Humeur d’artiste #2 : Clémentine Vanlerberghe
Clémentine Vanlerberghe, Danseuse, Chorégraphe, Artiste associée à la compagnie Cats and Snails.
Clémentine Vanlerberghe intervient (“en temps normal”) chaque semaine au Collège de la Gorce de Hucqueliers dans le cadre de notre dispositif “Arts de la Scène au Collège”, dispositif soutenu par le Conseil départemental du Pas-de-Calais.
“Je suis en colère. Je me l’autorise rarement, car à travers tous les privilèges dont je bénéficie, et notamment celui de pouvoir vivre de mon métier, celui pour lequel je travaille ardemment depuis mes 12 ans, je me dis que cela pourrait toujours être pire.
Or, aujourd’hui, j’ai l’amère sensation que c’est à cela qu’il peut ressembler, le pire. Les théâtres, et les centres culturels sont fermés au public, nous pouvons y faire des répétitions, mais nous ne pouvons rien y présenter. « Spoiler alert » : depuis mars, il est encore plus clair pour moi que je fais ce métier pour partager avec un public.
Non, merci, vous ne me ferez pas avaler que le streaming remplace la salle de spectacle. J’ai le souvenir d’avoir regardé des pièces de danse sur Mezzo, la chaîne du câble, ou encore sur VHS en cours d’histoire de la danse, cela a toujours été un pis-aller. Et cela signifiait qu’on avait « raté » cette pièce, soit parce que c’était trop loin, à Paris par exemple, ou qu’on était trop jeunes pour l’avoir vue.

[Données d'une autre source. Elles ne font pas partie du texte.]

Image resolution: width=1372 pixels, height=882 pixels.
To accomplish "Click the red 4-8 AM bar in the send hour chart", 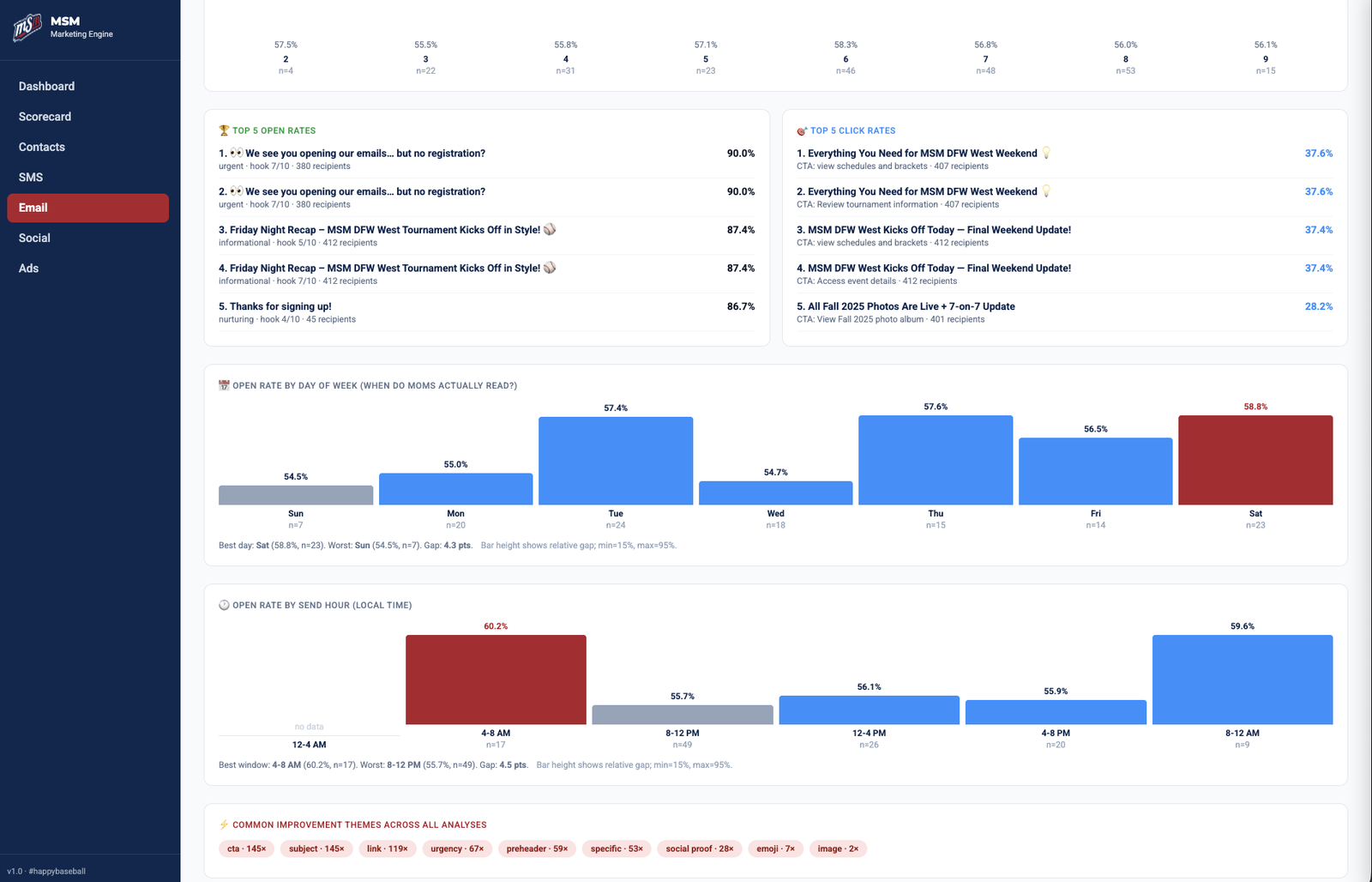I will pyautogui.click(x=496, y=679).
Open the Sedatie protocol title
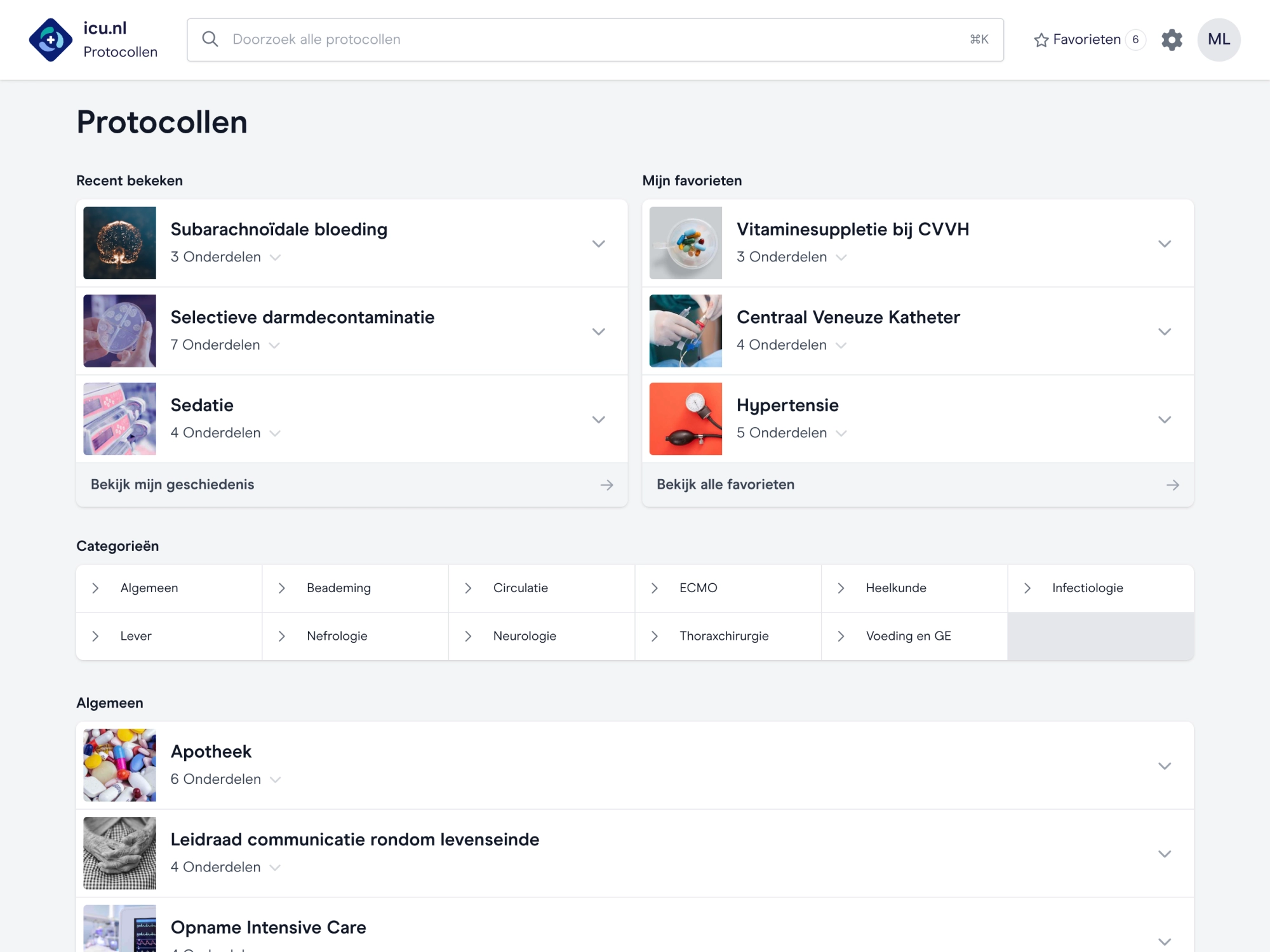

Nous pouvons aussi continuer à rencontrer les publics à travers l’Education Artistique et Culturelle, quand on nous y autorise encore (il paraît que c’est fortement recommandé).
« Normalement » (quand est-ce que c’est la normalité déjà?) j’interviens au Collège Gabriel de la Gorce à Hucqueliers, mais en ce moment ce n’est pas possible. Tristesse plutôt que colère.
Heureusement pour mon mental, j’ai un autre projet en cours alors je rencontre pendant ce deuxième confinement (magie!) de tous jeunes enfants timides en crèche, et des collégiens foufous ; et je suis ravie de voir leur corps mis en mouvement, les voir ivres de la danse qu’ils viennent de s’autoriser. Je me surprends à les observer simplement rire, se regarder les yeux dans les yeux. Je me rappelle alors combien c’est précieux. Et malgré le masque, malgré les distances entre nous, nous partageons cet espace ensemble, c’est encore possible.
Mais… je suis en colère, car la situation sanitaire, c’est évidemment bien plus que des spectacles qui ne peuvent avoir lieu. C’est la précarité et l’autoritarisme qui avancent.
Mais trop tard, ça y est, je le sens, je suis en train de vouloir défendre mon bout de gras, le « eh oh et moi ? » : je me sens en tant qu’artiste le bout de la chaîne, celle pour qui on décide sans que j’ai mon mot à dire, celle qu’on appelle seulement quand toutes les conditions sont réunies, celle qui n’est pas essentielle. Alors, je fais quoi ? Je me plains ? D’avoir l’impression que nous sommes confinés chacun de notre côté, à tenter de nous dépêtrer de ce que la crise nous fait ?
Je suis en colère mais je n’ai pas peur, pas encore. Quand nous sommes ensemble c’est si beau.”